As Nalla made another 3D out of a 2D, and flipped the cardboard cube upright, she measured how much more she had to go. Dismantling her room in her parents’ quarters had gone quickly. Then again, all she had were clothes, the photographs on the walls, and the stuff in her bathroom. The latter had taken up the most time, and she had culled that herd of two-year-old mascaras and eye pencils that had turned into tiny I-beams with a fresh-start rush that had made her dizzy.

Heading over to her bureau’s bottom drawer, she took out the pairs of flannel PJ bottoms, and the last of her sweatshirts…

Then she slowly straightened and looked around.

“Am I done?” she said to herself.

Glancing back at the open doors of her closet, she got an eyeful of two empty wire hangers on the rod, a lone pair of strappy heels in a shoebox on the floor, and a single silica gel satchel that had fallen out of something. Across the way, there was the stripped mattress, the bedside table that only had a lamp on it, and her cell phone that was charging on its pad. Other than the rug needing a quick vacuum and the overflowing wastepaper basket in the bathroom, it looked like she was… done.

The wave of sadness that came didn’t make sense. She was super excited about moving and setting up a household with Nate. It didn’t matter to her that his place out there in the woods was small and modest, and Vishous had had to add a layer of mhis to make sure they were safe from the enemy.

Finally, she was making her own home. With the male she loved.

Which was what you did. Young didn’t stay young forever. Growing up was as inexorable a process as dying, and if you were lucky, you made it to maturity in one piece. Or semi-one piece.

The question was what you did when you were there. And who out of your family of origin was still by your side: At some point, after the dependency of childhood dissipated, blooded relations had to be chosen like friends—or should be.

Turning to the moving boxes that had been filled, taped shut, and stacked by the exit, she regarded each one as an adult version of a child’s building blocks set, everything balanced on the base row, the tops ascending like a set of stairs, one box, two box, three box, four… and then she was out the door.

She would be back, of course. But it would be as a welcomed guest, not as a resident, and that divide was a valley that would not be crossed, ever again.

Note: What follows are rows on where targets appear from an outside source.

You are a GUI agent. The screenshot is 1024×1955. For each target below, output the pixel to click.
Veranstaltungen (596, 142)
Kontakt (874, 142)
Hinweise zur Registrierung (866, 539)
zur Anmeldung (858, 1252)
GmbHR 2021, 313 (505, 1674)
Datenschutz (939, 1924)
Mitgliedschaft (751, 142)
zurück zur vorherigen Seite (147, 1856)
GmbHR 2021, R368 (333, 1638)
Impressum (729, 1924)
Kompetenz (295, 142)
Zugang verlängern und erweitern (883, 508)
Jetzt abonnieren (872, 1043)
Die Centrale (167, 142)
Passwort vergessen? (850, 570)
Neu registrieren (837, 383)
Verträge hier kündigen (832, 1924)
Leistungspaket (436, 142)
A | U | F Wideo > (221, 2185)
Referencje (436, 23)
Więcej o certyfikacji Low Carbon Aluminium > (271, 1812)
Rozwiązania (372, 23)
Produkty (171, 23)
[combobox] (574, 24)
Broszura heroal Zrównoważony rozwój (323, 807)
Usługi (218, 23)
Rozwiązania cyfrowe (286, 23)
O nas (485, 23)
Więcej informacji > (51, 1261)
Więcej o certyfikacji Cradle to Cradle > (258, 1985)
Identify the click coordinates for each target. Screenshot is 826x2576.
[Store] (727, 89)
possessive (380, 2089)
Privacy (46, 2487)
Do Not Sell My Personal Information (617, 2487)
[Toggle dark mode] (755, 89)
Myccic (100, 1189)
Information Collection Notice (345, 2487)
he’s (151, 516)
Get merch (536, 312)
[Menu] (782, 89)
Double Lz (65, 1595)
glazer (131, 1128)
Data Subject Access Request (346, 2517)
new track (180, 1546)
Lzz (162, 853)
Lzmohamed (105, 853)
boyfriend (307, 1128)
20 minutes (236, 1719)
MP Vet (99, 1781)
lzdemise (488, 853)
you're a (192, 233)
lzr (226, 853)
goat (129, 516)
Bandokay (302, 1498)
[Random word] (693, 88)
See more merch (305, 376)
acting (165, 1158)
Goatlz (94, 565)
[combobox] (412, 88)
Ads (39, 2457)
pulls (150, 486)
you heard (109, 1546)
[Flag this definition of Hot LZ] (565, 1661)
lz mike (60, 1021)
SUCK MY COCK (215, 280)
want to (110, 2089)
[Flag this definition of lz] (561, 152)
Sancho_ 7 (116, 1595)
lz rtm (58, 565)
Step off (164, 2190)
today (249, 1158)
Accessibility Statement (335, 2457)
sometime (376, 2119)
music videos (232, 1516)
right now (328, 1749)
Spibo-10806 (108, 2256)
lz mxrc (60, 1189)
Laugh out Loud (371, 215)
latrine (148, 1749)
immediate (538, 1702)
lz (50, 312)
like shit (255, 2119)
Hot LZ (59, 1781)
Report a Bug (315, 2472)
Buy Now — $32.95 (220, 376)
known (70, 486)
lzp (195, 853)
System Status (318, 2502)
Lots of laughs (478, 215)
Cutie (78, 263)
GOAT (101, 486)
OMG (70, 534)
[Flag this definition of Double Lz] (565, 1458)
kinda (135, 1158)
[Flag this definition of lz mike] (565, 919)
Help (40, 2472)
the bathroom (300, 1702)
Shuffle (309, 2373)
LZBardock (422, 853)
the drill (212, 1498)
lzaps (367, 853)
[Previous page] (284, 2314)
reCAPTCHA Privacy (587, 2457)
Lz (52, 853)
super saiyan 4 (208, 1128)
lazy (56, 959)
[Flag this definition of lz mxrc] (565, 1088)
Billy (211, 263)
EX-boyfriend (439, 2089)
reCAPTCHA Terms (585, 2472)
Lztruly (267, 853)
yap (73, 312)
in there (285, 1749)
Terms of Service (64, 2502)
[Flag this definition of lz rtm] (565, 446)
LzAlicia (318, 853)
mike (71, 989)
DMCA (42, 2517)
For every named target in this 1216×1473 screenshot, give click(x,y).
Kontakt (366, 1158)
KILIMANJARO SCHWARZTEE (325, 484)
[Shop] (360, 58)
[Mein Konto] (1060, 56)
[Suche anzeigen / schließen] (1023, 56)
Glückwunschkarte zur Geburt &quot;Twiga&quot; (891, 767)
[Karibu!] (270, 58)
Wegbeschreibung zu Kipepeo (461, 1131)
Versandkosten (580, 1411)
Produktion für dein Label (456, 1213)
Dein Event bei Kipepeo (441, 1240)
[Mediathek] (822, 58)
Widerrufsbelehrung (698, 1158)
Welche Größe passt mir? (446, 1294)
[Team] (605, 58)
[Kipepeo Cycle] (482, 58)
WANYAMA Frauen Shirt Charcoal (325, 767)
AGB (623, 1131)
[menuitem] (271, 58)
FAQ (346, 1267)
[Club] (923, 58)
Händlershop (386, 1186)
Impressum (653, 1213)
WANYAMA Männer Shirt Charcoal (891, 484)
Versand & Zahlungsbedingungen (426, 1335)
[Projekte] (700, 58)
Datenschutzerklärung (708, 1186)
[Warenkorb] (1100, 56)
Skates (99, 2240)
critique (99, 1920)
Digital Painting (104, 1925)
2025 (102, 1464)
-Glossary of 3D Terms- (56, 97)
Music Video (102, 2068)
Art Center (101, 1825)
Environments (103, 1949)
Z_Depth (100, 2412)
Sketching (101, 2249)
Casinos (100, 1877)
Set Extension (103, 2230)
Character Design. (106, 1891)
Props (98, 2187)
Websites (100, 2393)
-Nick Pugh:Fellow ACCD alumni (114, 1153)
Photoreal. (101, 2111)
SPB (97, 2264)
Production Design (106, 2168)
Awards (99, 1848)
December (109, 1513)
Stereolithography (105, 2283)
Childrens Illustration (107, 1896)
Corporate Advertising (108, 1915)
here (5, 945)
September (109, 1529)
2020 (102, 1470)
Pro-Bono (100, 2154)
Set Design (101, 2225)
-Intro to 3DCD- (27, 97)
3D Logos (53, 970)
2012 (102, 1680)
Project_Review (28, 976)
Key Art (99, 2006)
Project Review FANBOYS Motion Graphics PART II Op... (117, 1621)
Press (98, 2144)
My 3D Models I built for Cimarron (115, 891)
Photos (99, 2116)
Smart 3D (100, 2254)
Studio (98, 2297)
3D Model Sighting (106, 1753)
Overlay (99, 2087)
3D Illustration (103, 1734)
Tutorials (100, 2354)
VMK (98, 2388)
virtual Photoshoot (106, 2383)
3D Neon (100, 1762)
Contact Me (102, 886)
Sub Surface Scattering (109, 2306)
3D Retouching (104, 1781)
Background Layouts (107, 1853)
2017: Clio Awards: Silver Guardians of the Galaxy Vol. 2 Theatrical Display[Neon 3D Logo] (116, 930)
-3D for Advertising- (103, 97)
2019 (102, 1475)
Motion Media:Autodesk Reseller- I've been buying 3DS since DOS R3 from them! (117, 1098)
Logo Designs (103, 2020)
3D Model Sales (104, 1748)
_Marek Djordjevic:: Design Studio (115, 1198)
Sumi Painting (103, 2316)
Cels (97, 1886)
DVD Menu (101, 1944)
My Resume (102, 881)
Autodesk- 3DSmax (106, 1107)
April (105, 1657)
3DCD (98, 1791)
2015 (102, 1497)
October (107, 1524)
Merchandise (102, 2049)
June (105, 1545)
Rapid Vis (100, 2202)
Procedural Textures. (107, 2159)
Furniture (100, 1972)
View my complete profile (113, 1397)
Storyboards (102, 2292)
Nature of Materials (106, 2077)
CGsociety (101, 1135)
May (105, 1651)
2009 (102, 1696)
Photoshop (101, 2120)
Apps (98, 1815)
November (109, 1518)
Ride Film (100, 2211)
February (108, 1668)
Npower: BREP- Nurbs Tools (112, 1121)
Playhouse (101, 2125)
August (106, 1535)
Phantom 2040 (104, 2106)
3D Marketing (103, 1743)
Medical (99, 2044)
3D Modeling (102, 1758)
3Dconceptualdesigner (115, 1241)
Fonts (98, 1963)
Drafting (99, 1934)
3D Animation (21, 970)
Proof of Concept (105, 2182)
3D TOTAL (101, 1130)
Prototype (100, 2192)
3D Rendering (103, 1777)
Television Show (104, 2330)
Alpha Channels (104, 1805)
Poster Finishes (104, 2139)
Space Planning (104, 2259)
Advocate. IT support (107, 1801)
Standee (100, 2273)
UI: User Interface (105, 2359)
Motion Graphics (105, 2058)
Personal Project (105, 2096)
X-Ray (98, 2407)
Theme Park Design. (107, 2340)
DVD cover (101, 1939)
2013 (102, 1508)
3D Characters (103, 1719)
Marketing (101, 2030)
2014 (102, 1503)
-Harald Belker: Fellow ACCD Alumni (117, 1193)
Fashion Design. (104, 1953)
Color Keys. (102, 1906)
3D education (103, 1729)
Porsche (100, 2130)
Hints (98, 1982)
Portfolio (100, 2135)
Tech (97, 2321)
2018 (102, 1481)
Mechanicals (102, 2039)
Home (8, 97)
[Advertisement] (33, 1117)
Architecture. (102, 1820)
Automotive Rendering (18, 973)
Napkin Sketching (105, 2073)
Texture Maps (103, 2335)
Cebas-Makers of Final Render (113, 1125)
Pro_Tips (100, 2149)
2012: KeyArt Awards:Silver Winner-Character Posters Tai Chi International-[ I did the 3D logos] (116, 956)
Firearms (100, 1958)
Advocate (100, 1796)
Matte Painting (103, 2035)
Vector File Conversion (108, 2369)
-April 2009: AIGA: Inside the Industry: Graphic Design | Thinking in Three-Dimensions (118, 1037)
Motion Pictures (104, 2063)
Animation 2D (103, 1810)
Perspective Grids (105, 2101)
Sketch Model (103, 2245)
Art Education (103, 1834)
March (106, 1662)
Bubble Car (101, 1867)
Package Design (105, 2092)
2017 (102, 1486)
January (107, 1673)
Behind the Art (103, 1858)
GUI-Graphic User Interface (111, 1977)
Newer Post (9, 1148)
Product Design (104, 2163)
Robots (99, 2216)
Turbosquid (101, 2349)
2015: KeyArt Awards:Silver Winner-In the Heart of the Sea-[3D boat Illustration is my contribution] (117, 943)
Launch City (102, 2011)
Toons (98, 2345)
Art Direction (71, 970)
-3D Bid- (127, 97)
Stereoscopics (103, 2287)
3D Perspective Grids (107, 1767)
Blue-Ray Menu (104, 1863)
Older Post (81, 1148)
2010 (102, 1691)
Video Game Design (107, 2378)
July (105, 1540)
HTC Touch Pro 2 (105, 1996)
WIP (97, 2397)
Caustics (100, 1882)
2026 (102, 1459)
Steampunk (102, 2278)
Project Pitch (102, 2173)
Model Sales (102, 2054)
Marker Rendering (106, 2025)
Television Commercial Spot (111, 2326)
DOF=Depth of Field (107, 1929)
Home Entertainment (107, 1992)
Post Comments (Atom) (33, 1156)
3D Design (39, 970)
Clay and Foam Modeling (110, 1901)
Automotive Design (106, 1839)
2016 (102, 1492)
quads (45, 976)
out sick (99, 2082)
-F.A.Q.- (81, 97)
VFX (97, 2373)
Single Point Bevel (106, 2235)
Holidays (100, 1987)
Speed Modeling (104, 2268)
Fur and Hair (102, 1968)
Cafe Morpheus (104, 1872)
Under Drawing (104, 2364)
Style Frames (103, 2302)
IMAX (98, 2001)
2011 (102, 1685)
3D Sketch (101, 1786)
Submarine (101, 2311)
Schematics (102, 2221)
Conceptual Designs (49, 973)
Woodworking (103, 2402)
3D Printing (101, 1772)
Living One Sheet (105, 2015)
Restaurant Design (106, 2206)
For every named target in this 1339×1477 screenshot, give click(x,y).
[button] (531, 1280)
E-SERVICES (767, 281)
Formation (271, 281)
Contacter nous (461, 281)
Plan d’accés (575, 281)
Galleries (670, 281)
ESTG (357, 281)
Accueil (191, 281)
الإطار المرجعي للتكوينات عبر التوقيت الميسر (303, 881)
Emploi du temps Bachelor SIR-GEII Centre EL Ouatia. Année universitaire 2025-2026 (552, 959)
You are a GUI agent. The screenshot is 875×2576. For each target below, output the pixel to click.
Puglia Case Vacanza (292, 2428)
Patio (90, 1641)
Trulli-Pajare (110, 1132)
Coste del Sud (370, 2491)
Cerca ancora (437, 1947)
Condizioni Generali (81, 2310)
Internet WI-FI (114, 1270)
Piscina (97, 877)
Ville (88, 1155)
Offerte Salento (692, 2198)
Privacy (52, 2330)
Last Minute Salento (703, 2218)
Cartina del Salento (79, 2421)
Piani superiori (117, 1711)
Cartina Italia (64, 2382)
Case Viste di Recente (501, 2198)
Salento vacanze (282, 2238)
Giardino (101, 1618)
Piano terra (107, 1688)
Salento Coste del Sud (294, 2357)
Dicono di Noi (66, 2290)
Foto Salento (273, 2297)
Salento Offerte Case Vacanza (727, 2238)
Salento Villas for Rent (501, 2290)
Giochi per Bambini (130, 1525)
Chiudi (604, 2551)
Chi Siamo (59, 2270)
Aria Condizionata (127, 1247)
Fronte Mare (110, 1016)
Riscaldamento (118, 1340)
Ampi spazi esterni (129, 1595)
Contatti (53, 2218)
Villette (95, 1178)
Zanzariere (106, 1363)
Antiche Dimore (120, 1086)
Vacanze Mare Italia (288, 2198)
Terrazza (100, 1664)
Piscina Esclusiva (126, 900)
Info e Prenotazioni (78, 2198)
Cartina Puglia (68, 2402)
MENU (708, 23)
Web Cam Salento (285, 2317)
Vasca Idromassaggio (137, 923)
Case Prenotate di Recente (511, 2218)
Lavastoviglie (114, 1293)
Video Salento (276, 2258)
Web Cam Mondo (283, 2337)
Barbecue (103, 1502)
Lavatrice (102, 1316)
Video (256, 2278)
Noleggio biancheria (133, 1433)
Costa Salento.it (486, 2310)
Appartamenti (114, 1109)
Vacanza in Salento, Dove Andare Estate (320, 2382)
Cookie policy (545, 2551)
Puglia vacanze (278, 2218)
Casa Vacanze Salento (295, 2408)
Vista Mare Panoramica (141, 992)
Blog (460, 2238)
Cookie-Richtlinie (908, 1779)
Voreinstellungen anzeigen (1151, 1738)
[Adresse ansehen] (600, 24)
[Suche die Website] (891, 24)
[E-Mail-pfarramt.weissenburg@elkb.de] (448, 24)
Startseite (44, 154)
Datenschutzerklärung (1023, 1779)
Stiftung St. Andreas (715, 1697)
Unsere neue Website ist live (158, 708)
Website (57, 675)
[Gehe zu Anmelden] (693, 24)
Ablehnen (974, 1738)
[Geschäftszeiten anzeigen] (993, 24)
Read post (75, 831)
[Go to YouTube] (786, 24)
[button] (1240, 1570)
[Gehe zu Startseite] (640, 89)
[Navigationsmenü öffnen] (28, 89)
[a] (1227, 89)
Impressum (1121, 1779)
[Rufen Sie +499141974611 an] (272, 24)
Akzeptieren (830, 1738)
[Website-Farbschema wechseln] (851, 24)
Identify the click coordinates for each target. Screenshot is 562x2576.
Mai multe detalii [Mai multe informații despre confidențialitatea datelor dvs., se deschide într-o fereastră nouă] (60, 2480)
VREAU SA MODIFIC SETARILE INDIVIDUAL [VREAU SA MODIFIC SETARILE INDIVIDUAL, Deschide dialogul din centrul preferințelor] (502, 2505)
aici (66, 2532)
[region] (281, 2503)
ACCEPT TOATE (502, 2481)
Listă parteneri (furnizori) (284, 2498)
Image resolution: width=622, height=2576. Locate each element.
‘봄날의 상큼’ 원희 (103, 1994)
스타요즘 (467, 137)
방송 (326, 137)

Blinking back tears, she measured all the hooks that she needed to remove from the walls. There was only one photograph left to take down, and she went over to the image of a beach scene with the sun hovering at the horizon.

In this room that was being broken down, it looked like a sunset. As she pictured the thing hanging on the wall at Nate’s? The image became a sunrise.

If that wasn’t a commentary on how perspective changed everything, she didn’t know what was.